Subsidies in the form of loans or grants to students have been an integral part of higher education for decades. With the recent downturn in the economy, however, the federal government has sought to increase its role in education. Richard Vedder, from the Center for College Affordability and Productivity writes, there are two issues the federal government is considering – one, whether repayment of loans should be tied to income and two, whether private providers should be cut off from federal guarantees and subsidies.
Vedder says, “making loan programs more generous is setting us up for another financial crisis, albeit on a smaller scale, like that occurring in the housing market.” What he means is, subsidizing bad investment decisions on the back of taxpayers will only exacerbate the problem.

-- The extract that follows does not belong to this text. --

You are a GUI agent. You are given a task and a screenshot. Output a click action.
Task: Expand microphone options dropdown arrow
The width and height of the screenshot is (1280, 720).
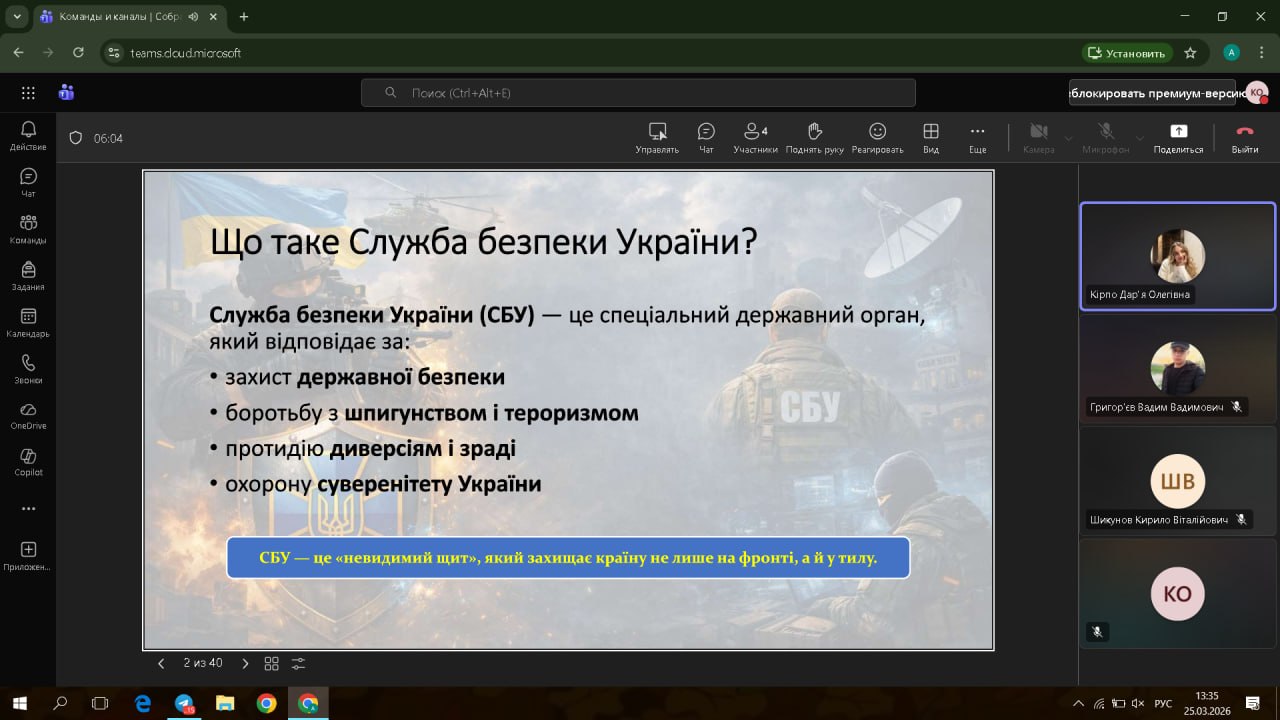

The Obama administration wants to tie repayment of loans to income levels, limiting the payments to 10 percent beyond subsistence. This raises two issues. First, how does the federal government define subsistence? Because most students have payments that are 10 percent of all their income, let alone beyond subsistence. Second, forgiving loans will only increase the liabilities of the federal government, the burden of which will be borne by taxpayers.
Vedder succinctly diagnoses the problem and his recommendation:
“Too many kids are going to college, borrowing too much money, enabling too many universities to employ too many people, do too many non-academic things, enjoy too large economic rents, etc. etc. Stopping the expansion of student loans would force either a mini-crisis of a financial nature that will lead to true reforms, or significant enrollment declines that are needed if the cost explosion is to be contained.”